Elle peut bouger dans ses vêtements et c'est très bien; et si son
éventail se trouve être un peu trop gros pour être vraiment
élégant, elle s'en contrefout; il y a une certaine élégance
dans une arme si universelle.
Son père n'est père que de nom; il ne se préoccupe que
du pouvoir de son village -- et peut-être est-ce ainsi que le Kazekage
doit être -- et de lui elle a appris à se méfier des intrigues
et de la politique, et à penser pour elle-même. Elle peut analyser
et prévoir bien mieux que la plupart des gens de son âge. Et pas
seulement chez les kunoichi, mais chez les gars aussi.
De ses deux frères, l'un est un bouffon sarcastique et peu coopératif,
et l'autre un sale gamin qui serait anormal même s'il n'était pas
possédé par un démon. Elle travaille bien en équipe,
peu importe avec qui on la colle, et il en faut beaucoup pour la faire craquer
sous la pression. Un jour, elle se sera suffisamment habituée à
Shuukaku pour ne plus craquer du tout.
Elles veulent toutes être de bonnes kunoichi.
Elle ne veut pas être une kunoichi; même la meilleure d'entre elles
est toujours une subordonnée, une indic, un accessoire; même la
plus forte d'entre elle n'est rien face au plus fort des ninja.
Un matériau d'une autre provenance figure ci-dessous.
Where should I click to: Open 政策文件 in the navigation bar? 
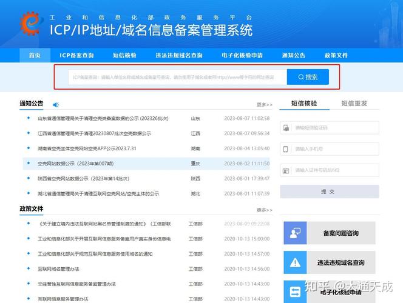(336, 55)
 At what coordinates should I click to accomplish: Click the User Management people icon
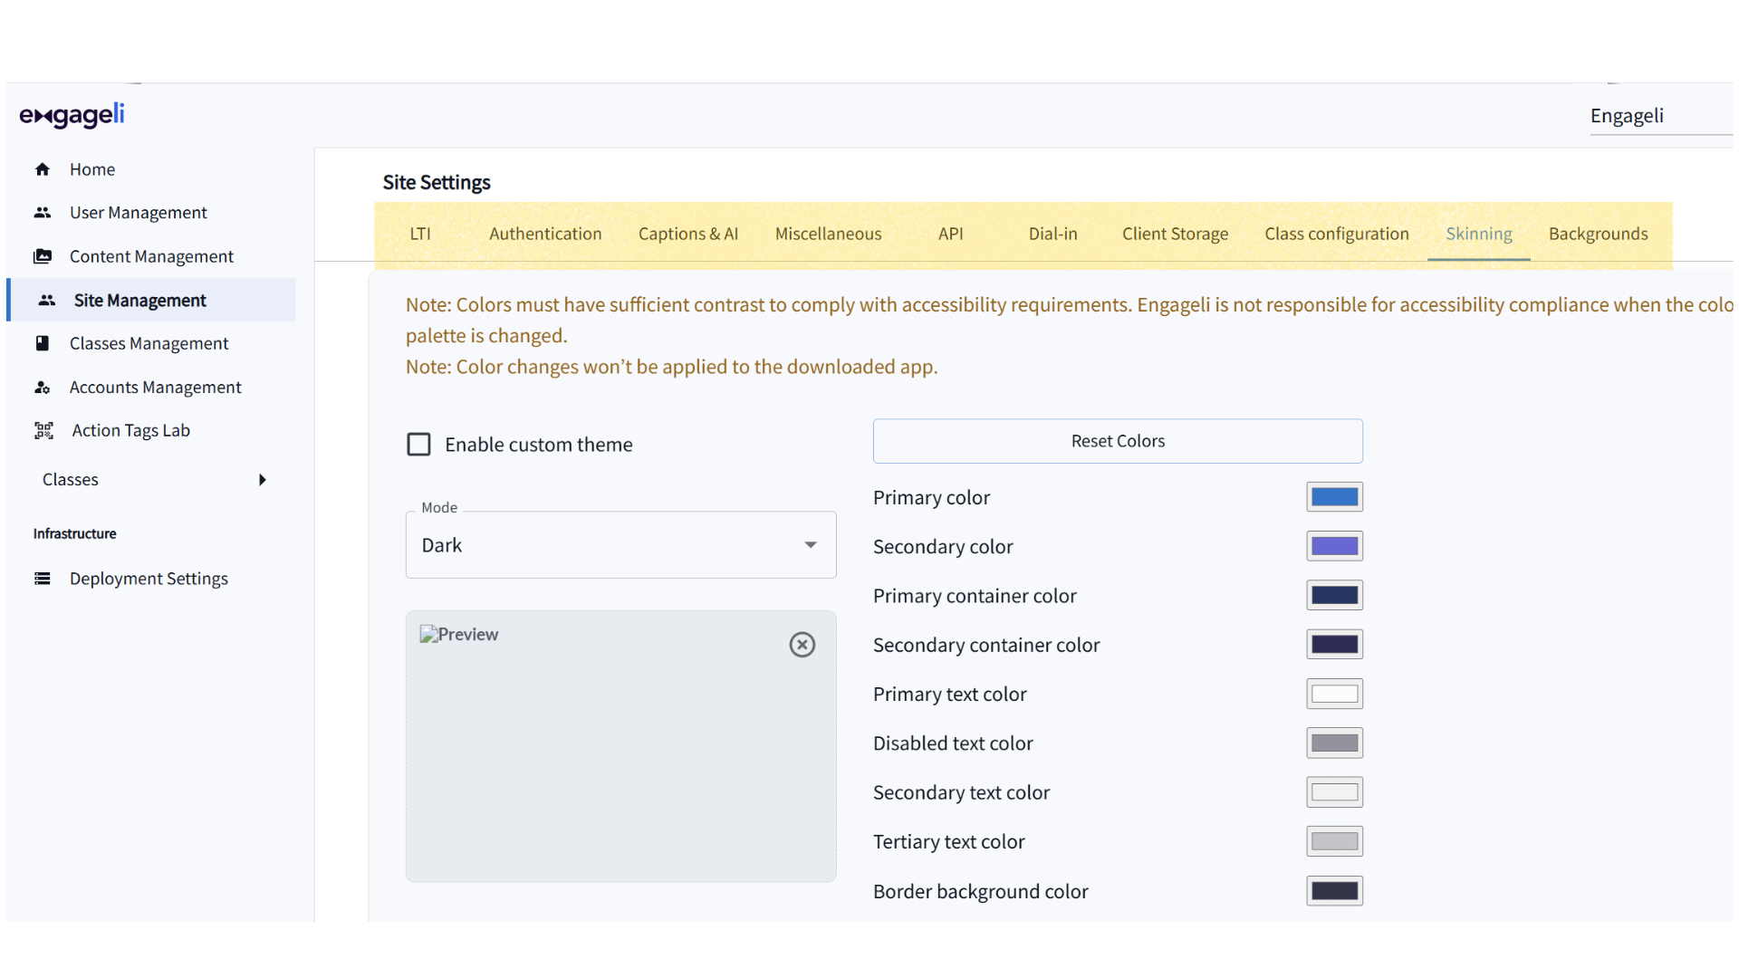[x=42, y=213]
Elle veut seulement servir son village du mieux qu'elle peut; pas d'homme ou
de femme impliqué nulle part. Et pas seulement être bonne; mais
l'une des meilleurs. Et elle tuera et torturera et détruira, et elle
s'adaptera et complotera et trahira. Elle prendra ce qu'elle aime dans ce qu'on
lui apprend, et ne s'emmerdera pas avec le reste. Et qui s'en soucie si son
entraînement fait ressortir des muscles durs saillir comme des cordes
le long de son dos, qui s'en soucie si le mouvement qu'elle utilise pour éventrer
sa cible n'était pas très élégant. La cible sera
tout aussi morte et son but tout aussi atteint. Ca -- le succès de la
mission à n'importe quel prix -- c'est exactement ce que c'est que d'être
un ninja.
Elle ne veut pas être une kunoichi; elle veut seulement -- et oui, même
s'ils lui disent que c'est tout sauf "seulement" quoi que ce soit
-- elle veut seulement être un ninja.